兜兜转转,发现和之前看到的几个墓碑一样,很多墓碑上已经预先刻好了还健在的丈夫或妻子的名字及生日,只等着另一半填补上破折号的另一端,便可再次重逢,很有些“死生契阔,与子成说”的意味。我却不合时宜地担心要是未亡人再婚了呢?或者像电影《蓝》里面的女主人公那样,正为丈夫突然去世而伤心欲绝的时候却发现他生前其实另有情人呢?如果发生这样的事情,百年之后再次见面,还要同处一室,应该是件很尴尬的事情吧。

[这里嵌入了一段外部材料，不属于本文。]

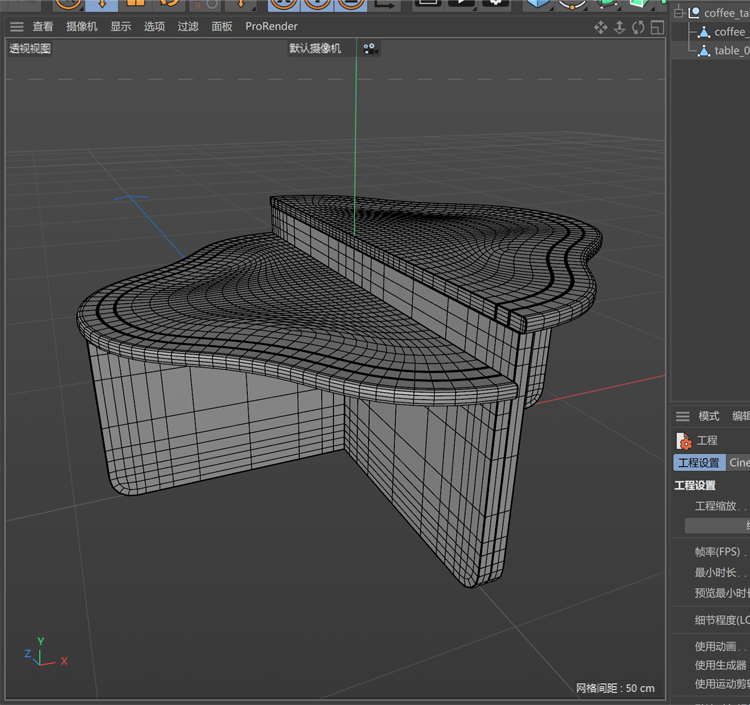The width and height of the screenshot is (750, 705).
Task: Open the viewport hamburger menu icon
Action: [x=16, y=27]
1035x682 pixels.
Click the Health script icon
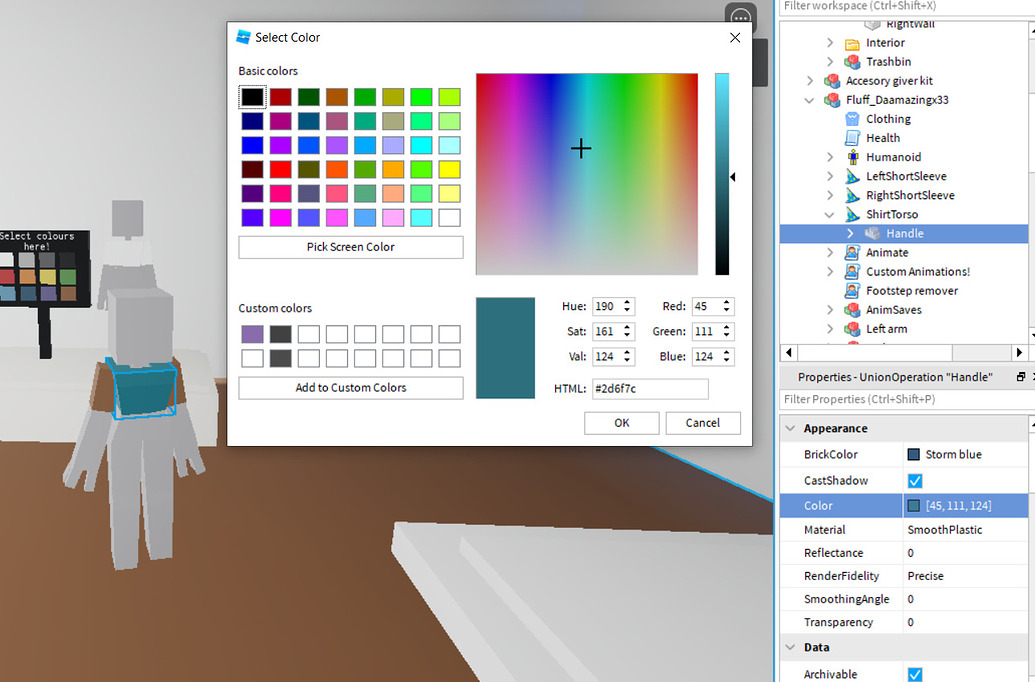coord(854,137)
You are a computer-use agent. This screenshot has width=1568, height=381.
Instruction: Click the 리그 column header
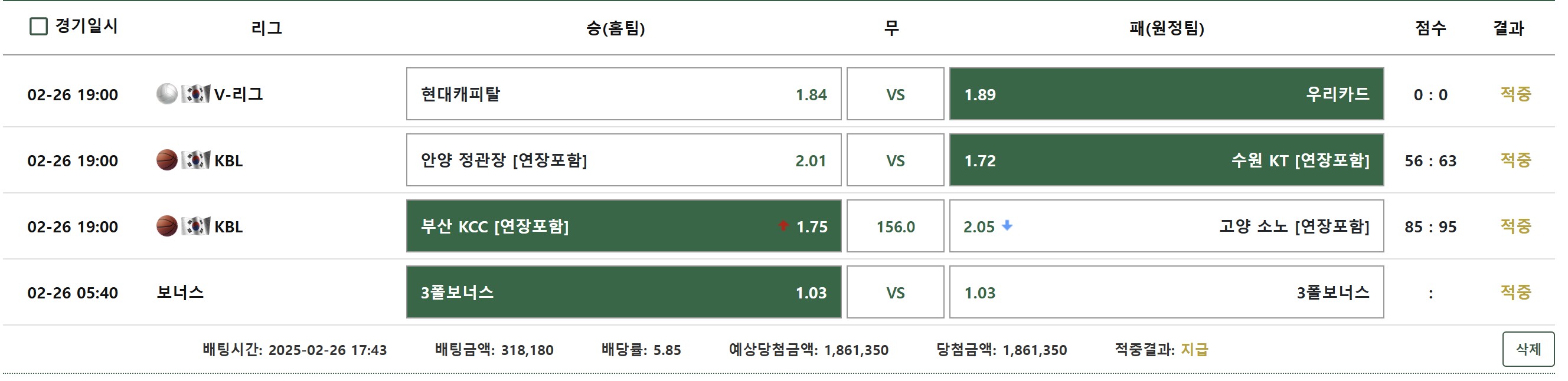click(x=267, y=28)
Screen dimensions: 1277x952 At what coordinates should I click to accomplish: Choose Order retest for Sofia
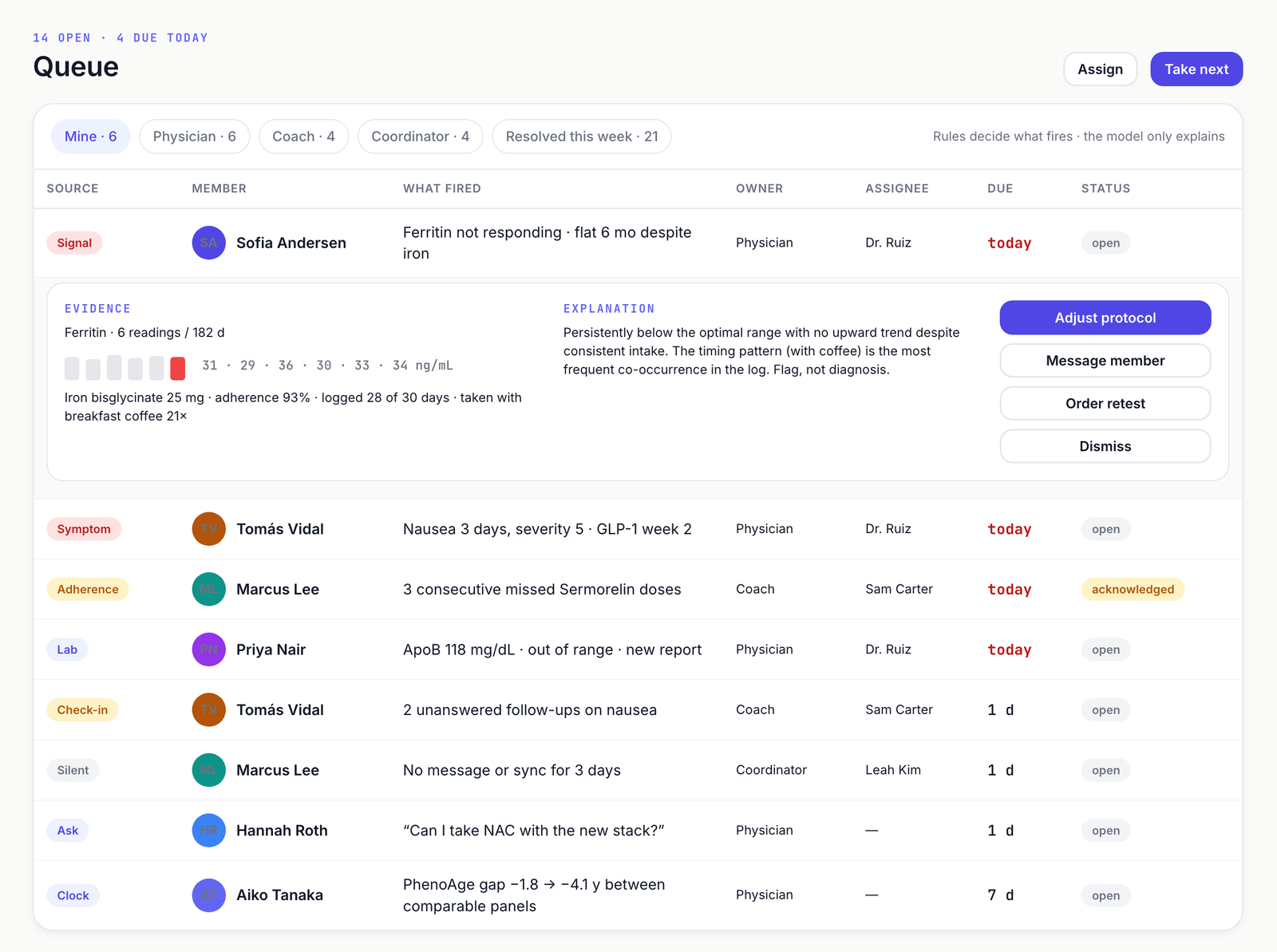1105,404
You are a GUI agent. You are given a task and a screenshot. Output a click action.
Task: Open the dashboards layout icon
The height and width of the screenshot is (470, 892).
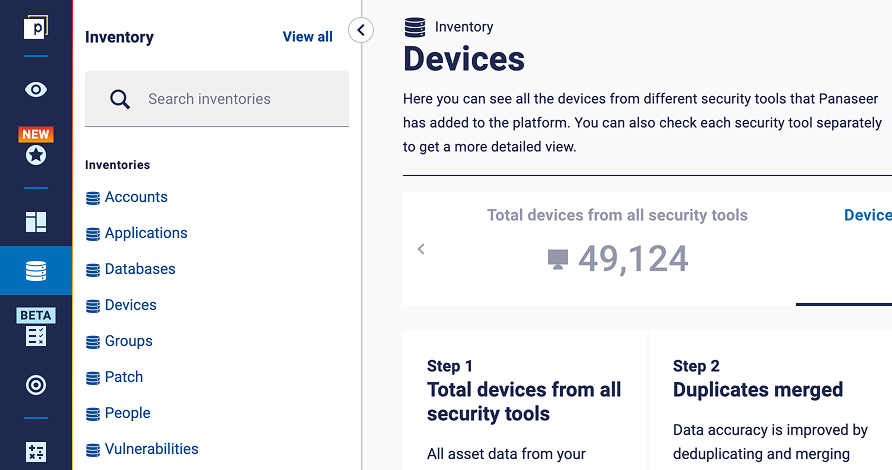point(36,222)
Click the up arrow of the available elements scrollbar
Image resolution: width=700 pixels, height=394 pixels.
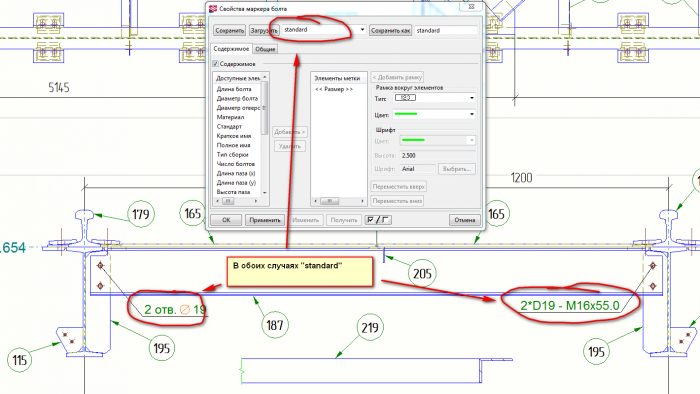click(265, 78)
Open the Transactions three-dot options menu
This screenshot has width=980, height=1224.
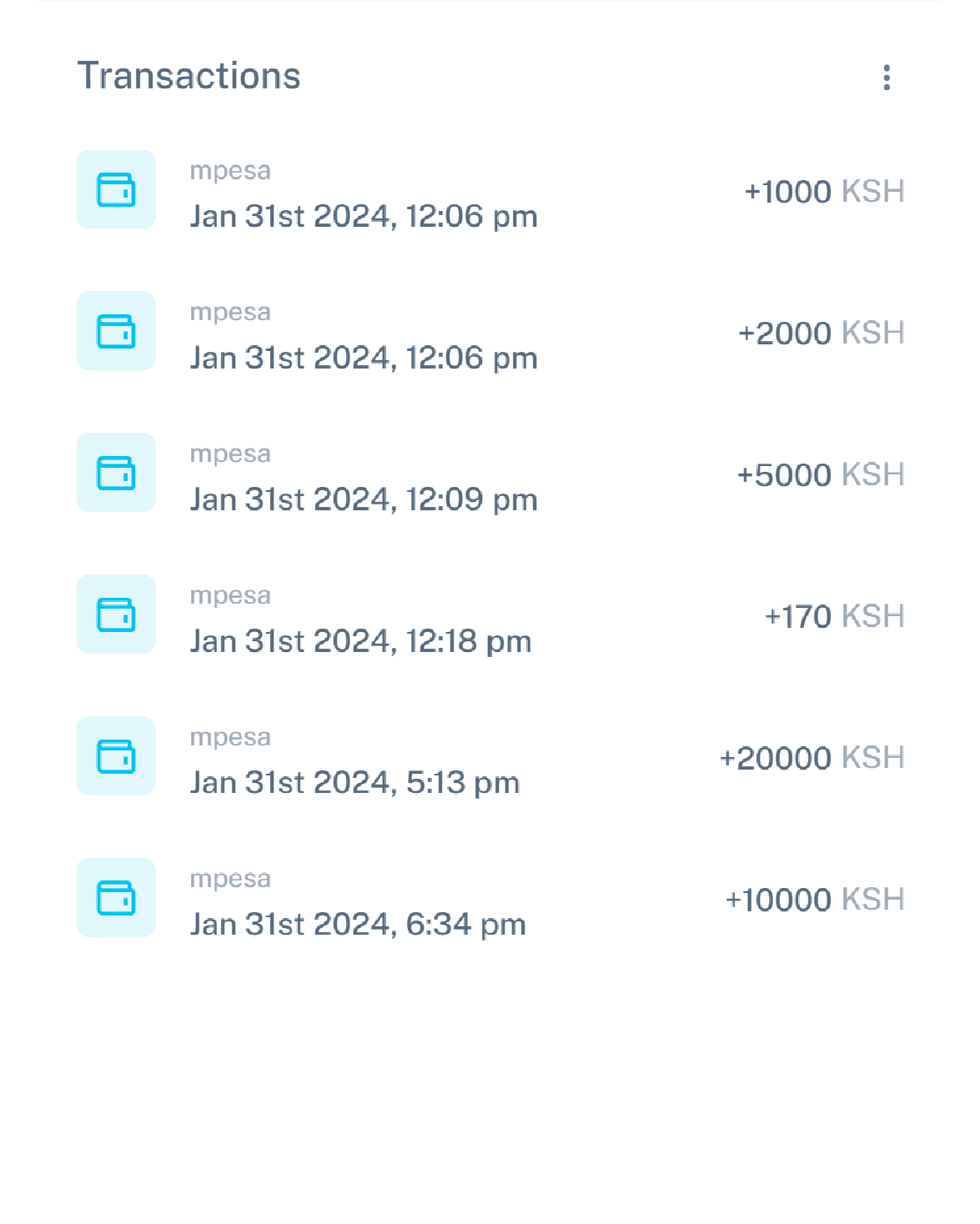(887, 78)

而有些年轻的灵魂却来不及让人有这样的担忧,就匆匆来到这里。哈佛山上住着一个十九岁的青年,墓碑是他的同学给立的,上面没有家人的名字,且已年代久远,破败不堪,显然已经很久没有人来探望过他了,也不知道他生前究竟遭遇了什么。另一位是北大计算机系毕业后来哈佛求学的葛海雷,1997年冬天,他在入学三个月后从图书馆坠楼自杀,时年28岁,他的父母将他葬在这里,墓碑上刻着“溶于哈佛”,此后父母就留在波士顿,陪伴着他,再未离开。
乔伊斯·陈(Joyce Chen)纪念邮票。
百余年间,这里安顿了不少名门望族和寻常人家,我也好奇这里有没有住着一些有故事的中国人。除了考古学家张光直,在名人录里找到一位叫乔伊斯·陈(Joyce Chen)的老太太,是一位颇为传奇的厨师。本名廖家艾,出生于北京的官宦之家,从小就喜欢跟着母亲和仆人学做饭。1949年的时候离开中国,和家人来到麻省剑桥市,后来开了家餐馆,于是这里的人们有口福了,因为她带来了当时还很少见的中国北方菜,比如烤鸭、锅贴、木须肉和酸辣汤。上世纪五十年代,她的饭馆受到哈佛和麻省理工的学生热捧,基辛格就是她家的常客。她和当时的名厨茱莉亚·查尔德(Julia Child)是好朋友(就是电影《朱莉和茱莉亚》里面那个把法式料理带入美国家庭的茱莉亚),出过《家艾食谱》,上过电视节目,穿着旗袍,面若满月,温文尔雅地用带着北京腔的英语在PBS上教美国人炸四喜丸子。后来,美国邮政出了一套邮票纪念五位名厨,她就是其中之一。我去Fresh Pond散步途中路过一个叫Joyce Chen Square的小街区,就是以她的名字命名的——那里曾经坐落着她最后一家餐馆。不过那天并没有访得她的墓碑,不知道这位影响了美国人餐桌的北京闺秀会住在哪片花丛树下呢?
我们四处逛逛,天色已晚,在慢慢往外走的途中踏过一级台阶,发现上面竟然刻着名字,正在为惊扰了一位亡灵而感到抱歉的时候,却意识到这是一处有意设计为台阶的墓碑,上面刻着一首小诗:
If tears could build a staircase
and memory a lane
I'd walk right up to heaven
And bring you home again
大意是说:
如果泪水可为阶梯,
记忆可为长径,
我愿攀援而上直至天堂,
接你重回家园。
读后不禁黯然。其实刻什么样的石头,立什么样的头衔,记什么样的功绩,也许都不那么重要,只要让逝者和亲人记得他回家的路就好。
在这座墓园里,无论是活着还是死去的人们,都各得其所。逝者安享这里的静谧,绿树叠翠,又吸引了不少飞鸟,于是时常有鸟类爱好者前来观鸟,墓园里的小教堂也偶尔为新人举办婚礼,给这里带来些人间的烟火气。生老病死,本是人之常情,但是能寻得这个生死两相宜的去处却是幸事。